* [DIRECTIONS FOR THIS TASK]
Duplicate the section of the court passage on the Tribunal's review that opens with "64 Importantly, this" and closes with "the required review.", keeping every word unchanged.

* [GIVEN TEXT]
_ _ _ _ _ _ _
60 Also, it must be accepted that a finding that the decision-maker has not engaged in the active intellectual process required to constitute the required statutory review is a finding that will not be lightly made and must be supported by clear evidence: Carrascalao v Minister for Immigration and Border Protection [2017] FCAFC 107; (2017) 252 FCR 352 at [48] (a case concerned with a decision by the Minister, not the Tribunal). Further, the Tribunal may act on any probative material. It need not reason from that material in the way a court would reason. As to these matters, see: Minister for Immigration and Ethnic Affairs v Wu Shan Liang [1996] HCA 6; (1996) 185 CLR 259 at 282.
61 So, the question to be asked is whether, on the available materials and a proper consideration of the reasons (that is, with an eye that is not attuned to the discovery of error) there has been a performance of the statutory task of undertaking a review, by reference to the available evidence, of the merits of the claims made by the appellants before the Tribunal.
62 Having regard to the reasoning pathway adopted by the Tribunal, it did not pay attention to the relevant country information concerning the likely treatment of people who were known to be or suspected of being Christian separatists on their return to Fiji. In substance, it did not consider that information. It did no more than assert without any foundation, and contrary to the terms in which the more recent country information was expressed, that the information about the risk of harm to Christian separatists returning to Fiji may be confined to certain identified leaders.
63 Therefore, this is a case where there has not been the requisite statutory review. The active intellectual engagement has been misdirected in a way that has resulted in a failure to undertake the review that was invited by the nature of the claim advanced and the material before the Tribunal concerning that claim. By focussing upon aspects of the country information that were peripheral or irrelevant, the Tribunal has not dealt with the country information germane to the nature of the claim advanced.
64 Importantly, this is not a case where the Tribunal has taken conflicting country information concerning the same subject matter and formed a view after weighing all the relevant material. It is not a case where the Tribunal has rejected particular country information as not being a reliable or fair and reasonable assessment of the conditions in that country. It is not a case where the Tribunal has reached a reasonable view that the country information does not have the meaning or character that is advanced. In all those instances, it is properly a matter for the Tribunal to make the judgments required to reach the state of satisfaction to undertake the review. Rather, for reasons given, the country information relied upon has not been substantively addressed by the Tribunal. It has therefore not undertaken the required review.
_ _ _ _ _ _ _
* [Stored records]

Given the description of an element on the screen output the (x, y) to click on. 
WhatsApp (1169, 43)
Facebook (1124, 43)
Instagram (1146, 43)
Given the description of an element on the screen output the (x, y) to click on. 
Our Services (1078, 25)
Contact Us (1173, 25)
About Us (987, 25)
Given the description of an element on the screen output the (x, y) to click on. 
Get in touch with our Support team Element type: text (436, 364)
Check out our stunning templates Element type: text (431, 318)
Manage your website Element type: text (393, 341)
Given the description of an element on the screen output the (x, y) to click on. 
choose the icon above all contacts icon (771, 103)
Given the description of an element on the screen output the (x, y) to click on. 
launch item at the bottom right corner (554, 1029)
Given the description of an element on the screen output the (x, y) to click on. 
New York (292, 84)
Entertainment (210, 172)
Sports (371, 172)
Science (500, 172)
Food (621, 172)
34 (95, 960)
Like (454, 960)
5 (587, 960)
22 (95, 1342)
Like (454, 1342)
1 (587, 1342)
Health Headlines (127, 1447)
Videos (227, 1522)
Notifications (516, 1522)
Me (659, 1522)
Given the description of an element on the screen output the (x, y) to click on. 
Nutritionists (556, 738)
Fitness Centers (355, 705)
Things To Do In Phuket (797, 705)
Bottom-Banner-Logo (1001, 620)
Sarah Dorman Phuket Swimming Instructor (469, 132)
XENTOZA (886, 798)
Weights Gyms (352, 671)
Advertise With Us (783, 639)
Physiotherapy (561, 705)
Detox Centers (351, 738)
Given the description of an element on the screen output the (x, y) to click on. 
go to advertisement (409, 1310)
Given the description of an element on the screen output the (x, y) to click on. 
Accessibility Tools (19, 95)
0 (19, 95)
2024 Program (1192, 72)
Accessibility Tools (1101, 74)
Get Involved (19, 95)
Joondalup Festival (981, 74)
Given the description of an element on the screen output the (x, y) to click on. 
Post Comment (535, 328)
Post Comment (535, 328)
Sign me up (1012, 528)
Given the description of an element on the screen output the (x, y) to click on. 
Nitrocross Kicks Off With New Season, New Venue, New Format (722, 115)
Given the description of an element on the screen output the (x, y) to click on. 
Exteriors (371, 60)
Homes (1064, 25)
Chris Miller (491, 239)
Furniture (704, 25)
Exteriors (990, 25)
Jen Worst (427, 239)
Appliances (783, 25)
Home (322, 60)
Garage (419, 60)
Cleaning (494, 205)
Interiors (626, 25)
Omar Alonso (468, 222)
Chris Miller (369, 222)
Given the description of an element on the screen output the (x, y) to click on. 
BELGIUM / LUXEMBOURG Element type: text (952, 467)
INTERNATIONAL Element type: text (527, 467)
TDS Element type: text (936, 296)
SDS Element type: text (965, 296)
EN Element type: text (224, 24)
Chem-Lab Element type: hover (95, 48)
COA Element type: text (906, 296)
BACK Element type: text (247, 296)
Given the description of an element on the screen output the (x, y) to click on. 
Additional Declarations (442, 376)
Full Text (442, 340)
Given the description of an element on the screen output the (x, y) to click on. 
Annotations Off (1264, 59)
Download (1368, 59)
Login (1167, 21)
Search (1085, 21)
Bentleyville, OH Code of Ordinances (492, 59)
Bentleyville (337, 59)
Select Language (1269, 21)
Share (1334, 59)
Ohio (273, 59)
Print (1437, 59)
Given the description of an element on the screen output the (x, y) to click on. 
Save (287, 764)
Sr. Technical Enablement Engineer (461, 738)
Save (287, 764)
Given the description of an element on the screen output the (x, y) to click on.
_ _ _ _ _ _ _
* [SOLUTION]
64 Importantly, this is not a case where the Tribunal has taken conflicting country information concerning the same subject matter and formed a view after weighing all the relevant material. It is not a case where the Tribunal has rejected particular country information as not being a reliable or fair and reasonable assessment of the conditions in that country. It is not a case where the Tribunal has reached a reasonable view that the country information does not have the meaning or character that is advanced. In all those instances, it is properly a matter for the Tribunal to make the judgments required to reach the state of satisfaction to undertake the review. Rather, for reasons given, the country information relied upon has not been substantively addressed by the Tribunal. It has therefore not undertaken the required review.